SOURCE EXTRACT:
════

Testing seed for FHB is important to prevent its introduction into or spread through an area, so be sure to choose a lab with experience testing for FHB either via agar plate tests or DNA-based testing.

Adopt the practice of staggering your cereal planting to ensure different crops are flowering at different times. This will reduce the risk of all crops being exposed to the same disease at a vulnerable time.
All small grain cereals and corn are susceptible to infection. It is recommended to rotate to a non-host crop for at least two years. This will help to facilitate decomposition of infested cereal or corn residues and reduce the risk of FHB in following wheat and barley crops. Avoiding planting a cereal crop next to a field that was infected with significant FHB the previous year may also help to lower the risk.
Proper irrigation management can help control the moisture level of the crop to avoid conditions that favour FHB. The humid and warm environment created in its canopy can make a crop susceptible to the disease.

It is known that irrigated crops are infected at a higher rate than dryland crops. Also, the use of a sprinkler irrigation system is more likely to put the cereal crop at risk compared to a gravity irrigation system.

Despite the challenges, there are a few things that can be done to help mitigate the risk:

  • avoid over or under irrigation
  • be aware of when flowering begins and ends
  • be conscious of irrigation management to discourage drought stress during the tillering growth stage
  • avoid irrigating during the flowering period by filling up the root zone prior to flowering
  • ensure the canopy is kept dry during the flowering period to discourage ideal conditions for FHB infection
It is important to have a realistic expectation of what applying a fungicide will do. Fungicides will aid in the suppression of the disease, though their effectiveness is less well established for barley than for wheat. The use of fungicides is not guaranteed to protect your crop one hundred percent so only use a fungicide when needed.

Weather-based risk maps can help to identify areas where weather conditions are conducive to FHB. A fungicide is most effective when applied once heads have emerged from the boot, but may only provide suppression. A fungicide is useless if applied after symptoms have been observed.

Provincial governments and crop groups have developed or are working to develop FHB risk maps. These risk maps will highlight which areas are most at risk for a fusarium infection depending on the weather conditions and help determine efficient fungicide use.
If the disease is found before harvest, it is recommended to adjust the combine settings to blow the lighter infected seed out the back. Unfortunately, this strategy is more effective for wheat and less so for barley and oats. A cereal crop with a high level of FHB should be stored separately from a healthy crop at no more than 14% moisture to prevent the spread of mould.

Be mindful of protecting yourself from crop dust, especially from a field infected with FHB. Choosing a swather or combine with a closed cab, wearing overalls, goggles, and a mask will help protect individuals from the effects of crop dust.

Take caution when hauling, loading, and unloading grain infected with FHB to ensure it does not blow into neighbouring fields, roadways, or ditches.
Does FHB remain in the crop residue?
The FHB fungus overwinters in crop residue. Burning is not an effective course of action because it will not destroy the entire plant. Ensuring crop residues are cut into the smallest pieces possible and spread adequately will aid in their decomposition thus helping to lower the risk of FHB in subsequent crops, especially if a two year or more rotation between host crops is followed.

If proper management steps are not taken after an infection has been found, FHB will remain a threat. The infected left-over cereal or grass residue develops spores and will continue to spread in subsequent crops once the conditions are favorable and the crop is at a susceptible growth stage.

════

THE DATA:
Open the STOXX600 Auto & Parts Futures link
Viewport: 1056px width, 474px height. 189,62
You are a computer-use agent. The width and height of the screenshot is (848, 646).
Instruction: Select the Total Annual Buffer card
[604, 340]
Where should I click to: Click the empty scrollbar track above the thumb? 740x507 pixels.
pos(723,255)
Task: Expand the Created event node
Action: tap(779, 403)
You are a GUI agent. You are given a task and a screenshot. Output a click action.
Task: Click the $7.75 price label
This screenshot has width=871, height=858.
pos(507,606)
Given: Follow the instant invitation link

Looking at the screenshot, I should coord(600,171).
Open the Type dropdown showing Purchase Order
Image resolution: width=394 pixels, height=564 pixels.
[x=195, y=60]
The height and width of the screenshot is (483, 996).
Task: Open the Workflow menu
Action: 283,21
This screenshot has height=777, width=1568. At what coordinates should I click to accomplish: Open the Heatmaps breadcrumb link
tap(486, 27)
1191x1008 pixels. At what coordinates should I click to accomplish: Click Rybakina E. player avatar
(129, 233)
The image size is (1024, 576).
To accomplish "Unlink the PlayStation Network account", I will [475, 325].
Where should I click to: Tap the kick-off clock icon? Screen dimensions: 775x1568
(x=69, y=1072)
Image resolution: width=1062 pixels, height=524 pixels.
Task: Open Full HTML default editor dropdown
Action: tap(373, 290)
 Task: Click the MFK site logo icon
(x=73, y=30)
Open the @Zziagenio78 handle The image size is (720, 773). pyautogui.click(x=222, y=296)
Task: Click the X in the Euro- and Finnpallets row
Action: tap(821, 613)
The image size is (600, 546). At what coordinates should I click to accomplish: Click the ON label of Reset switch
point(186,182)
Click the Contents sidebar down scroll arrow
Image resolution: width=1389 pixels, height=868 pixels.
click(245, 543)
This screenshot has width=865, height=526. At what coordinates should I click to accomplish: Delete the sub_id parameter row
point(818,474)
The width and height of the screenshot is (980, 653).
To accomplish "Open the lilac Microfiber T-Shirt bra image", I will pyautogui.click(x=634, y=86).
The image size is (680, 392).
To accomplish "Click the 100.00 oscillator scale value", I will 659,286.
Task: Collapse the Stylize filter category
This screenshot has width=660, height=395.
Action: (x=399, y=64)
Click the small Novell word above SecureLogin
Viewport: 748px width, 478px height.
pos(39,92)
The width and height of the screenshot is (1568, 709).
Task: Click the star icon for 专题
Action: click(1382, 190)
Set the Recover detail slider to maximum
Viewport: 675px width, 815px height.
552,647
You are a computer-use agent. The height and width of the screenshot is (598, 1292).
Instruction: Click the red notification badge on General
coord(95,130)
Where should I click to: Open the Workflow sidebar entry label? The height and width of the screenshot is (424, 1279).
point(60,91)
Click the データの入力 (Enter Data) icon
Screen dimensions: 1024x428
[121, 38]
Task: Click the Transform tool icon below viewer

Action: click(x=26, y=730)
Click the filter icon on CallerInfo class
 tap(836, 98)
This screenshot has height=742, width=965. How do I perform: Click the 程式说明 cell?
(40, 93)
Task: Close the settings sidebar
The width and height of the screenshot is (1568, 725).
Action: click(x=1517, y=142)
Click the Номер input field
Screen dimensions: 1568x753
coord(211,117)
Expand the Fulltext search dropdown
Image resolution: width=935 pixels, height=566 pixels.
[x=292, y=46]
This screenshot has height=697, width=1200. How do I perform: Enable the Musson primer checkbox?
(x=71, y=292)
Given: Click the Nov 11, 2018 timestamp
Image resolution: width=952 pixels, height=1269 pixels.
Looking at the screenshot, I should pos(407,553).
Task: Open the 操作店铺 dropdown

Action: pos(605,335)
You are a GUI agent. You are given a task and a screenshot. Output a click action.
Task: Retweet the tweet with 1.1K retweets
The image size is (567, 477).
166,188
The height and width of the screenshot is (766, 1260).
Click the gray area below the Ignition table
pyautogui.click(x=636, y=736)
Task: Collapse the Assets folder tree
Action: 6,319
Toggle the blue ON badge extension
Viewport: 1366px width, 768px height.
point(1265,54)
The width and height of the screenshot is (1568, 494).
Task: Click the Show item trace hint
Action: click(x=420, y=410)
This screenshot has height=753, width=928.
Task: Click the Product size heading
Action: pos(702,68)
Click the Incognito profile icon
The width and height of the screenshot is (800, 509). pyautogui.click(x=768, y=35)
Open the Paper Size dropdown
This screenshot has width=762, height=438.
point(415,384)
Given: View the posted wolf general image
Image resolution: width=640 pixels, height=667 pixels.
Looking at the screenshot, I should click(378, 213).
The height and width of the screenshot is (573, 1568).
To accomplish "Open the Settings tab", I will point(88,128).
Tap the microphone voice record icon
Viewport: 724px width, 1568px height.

════

WORK REQUEST: In the text on FHB, what is the highest moisture level at which a cereal crop with a high level of FHB should be stored?

SOLUTION TO THE EXERCISE: No more than 14% moisture, stored separately from a healthy crop.